SELECTED EXCERPT »
The transplant will be carried out on a laboratory animal: parathyroid gland grown on the International Space Station
Rosatom, the Russian state corporation, is preparing an unusual biomedical experiment aboard the International Space Station: to grow a parathyroid gland in microgravity. The mission is scheduled for 2028 and includes returning the organ to Earth for transplantation into a laboratory animal.
If successful, this would be the first time a living, functional system with a complex organ structure is brought back from space and transplanted into an animal. Most likely, the recipient will be a mouse. Its native gland will be removed and replaced with the lab-grown one to demonstrate that the organ’s hormonal function works.
This was outlined by Vladislav Parfenov, Director of the NIITFA Research-and-Production Centre for Medical Devices (a Rosatom enterprise).
To run the study, the team will need a compact biofabricator that can operate within the station’s tight space constraints and tolerate the space environment. Purpose-built biocapsules are also being developed to transport living cells safely. Work on preparing the equipment is expected to begin in the near future to meet the planned timeline.

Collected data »

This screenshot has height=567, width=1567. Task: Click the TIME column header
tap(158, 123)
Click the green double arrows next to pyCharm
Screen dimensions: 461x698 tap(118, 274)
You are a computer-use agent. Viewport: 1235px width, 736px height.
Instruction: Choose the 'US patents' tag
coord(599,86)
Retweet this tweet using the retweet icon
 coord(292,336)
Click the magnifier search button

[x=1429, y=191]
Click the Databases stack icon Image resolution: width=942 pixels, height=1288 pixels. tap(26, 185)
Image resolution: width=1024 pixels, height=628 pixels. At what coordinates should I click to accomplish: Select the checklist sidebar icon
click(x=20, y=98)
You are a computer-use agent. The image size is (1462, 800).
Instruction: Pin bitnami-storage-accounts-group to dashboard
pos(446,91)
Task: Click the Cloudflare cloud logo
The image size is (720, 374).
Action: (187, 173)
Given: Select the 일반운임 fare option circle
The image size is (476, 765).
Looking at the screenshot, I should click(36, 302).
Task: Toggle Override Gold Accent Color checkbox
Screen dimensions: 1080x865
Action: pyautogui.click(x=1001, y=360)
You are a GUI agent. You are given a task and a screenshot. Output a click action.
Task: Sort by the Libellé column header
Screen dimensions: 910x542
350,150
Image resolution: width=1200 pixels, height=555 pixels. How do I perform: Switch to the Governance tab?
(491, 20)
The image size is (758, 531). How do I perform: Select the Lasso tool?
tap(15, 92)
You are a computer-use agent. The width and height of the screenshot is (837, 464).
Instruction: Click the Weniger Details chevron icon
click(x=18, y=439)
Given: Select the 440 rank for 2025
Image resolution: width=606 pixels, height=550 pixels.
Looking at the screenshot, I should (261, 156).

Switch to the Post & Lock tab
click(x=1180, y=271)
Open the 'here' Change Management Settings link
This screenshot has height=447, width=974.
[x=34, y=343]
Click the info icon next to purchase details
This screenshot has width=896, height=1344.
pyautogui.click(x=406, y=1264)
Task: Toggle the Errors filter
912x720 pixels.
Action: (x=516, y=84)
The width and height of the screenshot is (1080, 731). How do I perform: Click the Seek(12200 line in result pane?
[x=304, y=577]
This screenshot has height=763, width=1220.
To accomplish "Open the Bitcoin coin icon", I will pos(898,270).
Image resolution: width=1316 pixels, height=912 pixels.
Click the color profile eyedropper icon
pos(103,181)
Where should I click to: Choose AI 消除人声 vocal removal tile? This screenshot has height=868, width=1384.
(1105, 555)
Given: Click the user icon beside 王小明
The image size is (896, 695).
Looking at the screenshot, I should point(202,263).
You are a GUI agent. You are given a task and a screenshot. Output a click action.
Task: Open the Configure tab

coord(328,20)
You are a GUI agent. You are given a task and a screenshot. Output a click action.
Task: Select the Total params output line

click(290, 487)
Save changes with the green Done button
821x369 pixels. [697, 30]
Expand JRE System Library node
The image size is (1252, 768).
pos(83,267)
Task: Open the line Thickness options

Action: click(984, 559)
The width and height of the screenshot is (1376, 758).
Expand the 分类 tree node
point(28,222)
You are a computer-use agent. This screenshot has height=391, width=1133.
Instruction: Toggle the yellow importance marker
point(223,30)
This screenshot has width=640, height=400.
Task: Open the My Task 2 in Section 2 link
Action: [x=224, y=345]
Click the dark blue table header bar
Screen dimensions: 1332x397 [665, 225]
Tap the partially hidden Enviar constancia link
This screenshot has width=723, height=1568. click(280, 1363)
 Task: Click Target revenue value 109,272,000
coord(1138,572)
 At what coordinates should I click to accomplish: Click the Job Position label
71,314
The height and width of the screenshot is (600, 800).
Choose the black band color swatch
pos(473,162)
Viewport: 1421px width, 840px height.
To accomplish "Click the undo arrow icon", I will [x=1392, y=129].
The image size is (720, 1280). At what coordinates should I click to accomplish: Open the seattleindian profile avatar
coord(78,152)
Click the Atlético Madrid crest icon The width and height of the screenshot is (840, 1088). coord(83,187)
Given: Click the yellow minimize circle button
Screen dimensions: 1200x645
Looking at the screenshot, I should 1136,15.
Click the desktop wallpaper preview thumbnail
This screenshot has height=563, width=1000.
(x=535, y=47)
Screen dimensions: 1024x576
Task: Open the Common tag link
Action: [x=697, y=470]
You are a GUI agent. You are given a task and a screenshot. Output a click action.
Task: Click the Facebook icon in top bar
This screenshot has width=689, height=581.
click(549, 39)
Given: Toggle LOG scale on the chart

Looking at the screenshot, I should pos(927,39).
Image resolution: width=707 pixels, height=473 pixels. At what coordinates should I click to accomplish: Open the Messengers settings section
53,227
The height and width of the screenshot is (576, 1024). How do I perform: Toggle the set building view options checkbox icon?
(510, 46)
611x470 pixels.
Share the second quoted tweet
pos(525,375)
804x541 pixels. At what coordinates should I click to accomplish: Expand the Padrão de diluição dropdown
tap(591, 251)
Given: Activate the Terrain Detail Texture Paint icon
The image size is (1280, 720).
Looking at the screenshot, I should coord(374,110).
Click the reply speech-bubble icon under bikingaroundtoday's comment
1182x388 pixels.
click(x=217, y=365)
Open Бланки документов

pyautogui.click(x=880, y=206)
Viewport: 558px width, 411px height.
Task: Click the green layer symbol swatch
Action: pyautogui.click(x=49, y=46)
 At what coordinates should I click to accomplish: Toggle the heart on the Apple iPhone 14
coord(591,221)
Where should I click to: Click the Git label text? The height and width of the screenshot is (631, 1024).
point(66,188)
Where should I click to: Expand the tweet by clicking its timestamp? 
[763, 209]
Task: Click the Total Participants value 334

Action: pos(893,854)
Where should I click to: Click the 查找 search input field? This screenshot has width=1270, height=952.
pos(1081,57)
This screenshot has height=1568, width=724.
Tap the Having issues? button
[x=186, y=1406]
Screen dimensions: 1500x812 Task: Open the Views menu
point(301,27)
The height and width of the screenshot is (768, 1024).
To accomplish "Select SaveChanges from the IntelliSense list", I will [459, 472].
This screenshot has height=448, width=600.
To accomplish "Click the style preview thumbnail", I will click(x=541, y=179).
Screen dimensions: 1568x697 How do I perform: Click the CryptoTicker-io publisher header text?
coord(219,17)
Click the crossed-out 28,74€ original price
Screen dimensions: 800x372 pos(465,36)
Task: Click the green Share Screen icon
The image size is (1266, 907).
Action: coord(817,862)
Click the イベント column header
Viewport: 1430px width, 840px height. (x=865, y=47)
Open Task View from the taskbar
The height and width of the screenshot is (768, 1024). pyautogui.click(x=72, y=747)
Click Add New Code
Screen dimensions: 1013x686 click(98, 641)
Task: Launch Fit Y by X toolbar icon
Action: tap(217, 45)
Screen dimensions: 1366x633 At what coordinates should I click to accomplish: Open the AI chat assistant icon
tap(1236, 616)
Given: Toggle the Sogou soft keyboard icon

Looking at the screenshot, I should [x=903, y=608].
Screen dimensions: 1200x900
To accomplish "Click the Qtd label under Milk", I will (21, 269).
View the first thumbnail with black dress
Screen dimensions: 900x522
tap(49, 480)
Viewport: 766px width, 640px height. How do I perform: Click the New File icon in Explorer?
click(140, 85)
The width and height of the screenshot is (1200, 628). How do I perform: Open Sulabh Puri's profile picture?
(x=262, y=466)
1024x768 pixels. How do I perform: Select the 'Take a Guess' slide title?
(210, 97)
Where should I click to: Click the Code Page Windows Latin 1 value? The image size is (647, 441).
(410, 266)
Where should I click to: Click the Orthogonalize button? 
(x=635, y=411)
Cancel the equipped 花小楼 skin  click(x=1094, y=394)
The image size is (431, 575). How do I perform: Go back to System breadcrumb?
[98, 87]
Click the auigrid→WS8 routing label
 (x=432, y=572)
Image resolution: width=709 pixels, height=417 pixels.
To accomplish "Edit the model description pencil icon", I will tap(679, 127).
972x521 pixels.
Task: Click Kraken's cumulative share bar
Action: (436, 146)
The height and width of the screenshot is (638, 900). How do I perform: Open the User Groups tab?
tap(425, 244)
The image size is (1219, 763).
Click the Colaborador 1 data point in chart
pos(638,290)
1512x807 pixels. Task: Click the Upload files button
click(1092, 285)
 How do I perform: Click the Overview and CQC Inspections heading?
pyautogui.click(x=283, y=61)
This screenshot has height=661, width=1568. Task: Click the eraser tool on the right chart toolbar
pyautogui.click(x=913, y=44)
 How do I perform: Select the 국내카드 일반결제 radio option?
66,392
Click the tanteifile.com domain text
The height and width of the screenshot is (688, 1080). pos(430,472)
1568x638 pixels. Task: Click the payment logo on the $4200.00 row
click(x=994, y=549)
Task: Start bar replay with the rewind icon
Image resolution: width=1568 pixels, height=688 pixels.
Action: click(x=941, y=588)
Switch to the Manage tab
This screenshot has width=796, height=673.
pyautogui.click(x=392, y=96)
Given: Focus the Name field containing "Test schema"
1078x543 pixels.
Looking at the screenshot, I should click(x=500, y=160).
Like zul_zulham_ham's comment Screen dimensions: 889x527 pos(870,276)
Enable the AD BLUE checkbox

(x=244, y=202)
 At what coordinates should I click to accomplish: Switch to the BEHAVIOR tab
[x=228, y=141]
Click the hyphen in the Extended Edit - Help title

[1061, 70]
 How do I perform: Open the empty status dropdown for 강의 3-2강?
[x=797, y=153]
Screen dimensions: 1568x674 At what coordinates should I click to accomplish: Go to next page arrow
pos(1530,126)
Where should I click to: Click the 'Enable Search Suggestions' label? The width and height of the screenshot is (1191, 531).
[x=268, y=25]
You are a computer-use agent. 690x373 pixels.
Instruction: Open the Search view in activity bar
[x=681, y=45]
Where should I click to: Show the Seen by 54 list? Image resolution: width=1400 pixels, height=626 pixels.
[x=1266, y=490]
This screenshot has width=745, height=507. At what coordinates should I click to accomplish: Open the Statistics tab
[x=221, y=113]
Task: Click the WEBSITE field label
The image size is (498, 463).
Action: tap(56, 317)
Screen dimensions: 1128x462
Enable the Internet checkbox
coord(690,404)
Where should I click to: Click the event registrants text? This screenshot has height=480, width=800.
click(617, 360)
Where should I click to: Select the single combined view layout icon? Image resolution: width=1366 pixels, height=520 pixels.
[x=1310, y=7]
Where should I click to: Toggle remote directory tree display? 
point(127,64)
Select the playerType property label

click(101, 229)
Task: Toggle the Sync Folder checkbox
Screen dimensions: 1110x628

EXERCISE » Pick up the article about growing a parathyroid gland on the International Space Station after its last sentence and continue writing it.

ANSWER TO THE PROBLEM »
The research is based on induced pluripotent stem cells with low immunogenicity. Using CRISPR-Cas9 technology, scientists intend to reprogramme the cells to produce universal tissues suitable for transplantation without the risk of rejection. The experiment is presented as a step towards growing organs for the medicine of the future.
"The space phase will take about two weeks. We will send living cells to the ISS in separate compartments isolated from each other; a cosmonaut will activate them and place them in a bioreactor, where a parathyroid gland will form under the influence of physical fields. Some time will be needed for it to mature, after which the sample will return to Earth."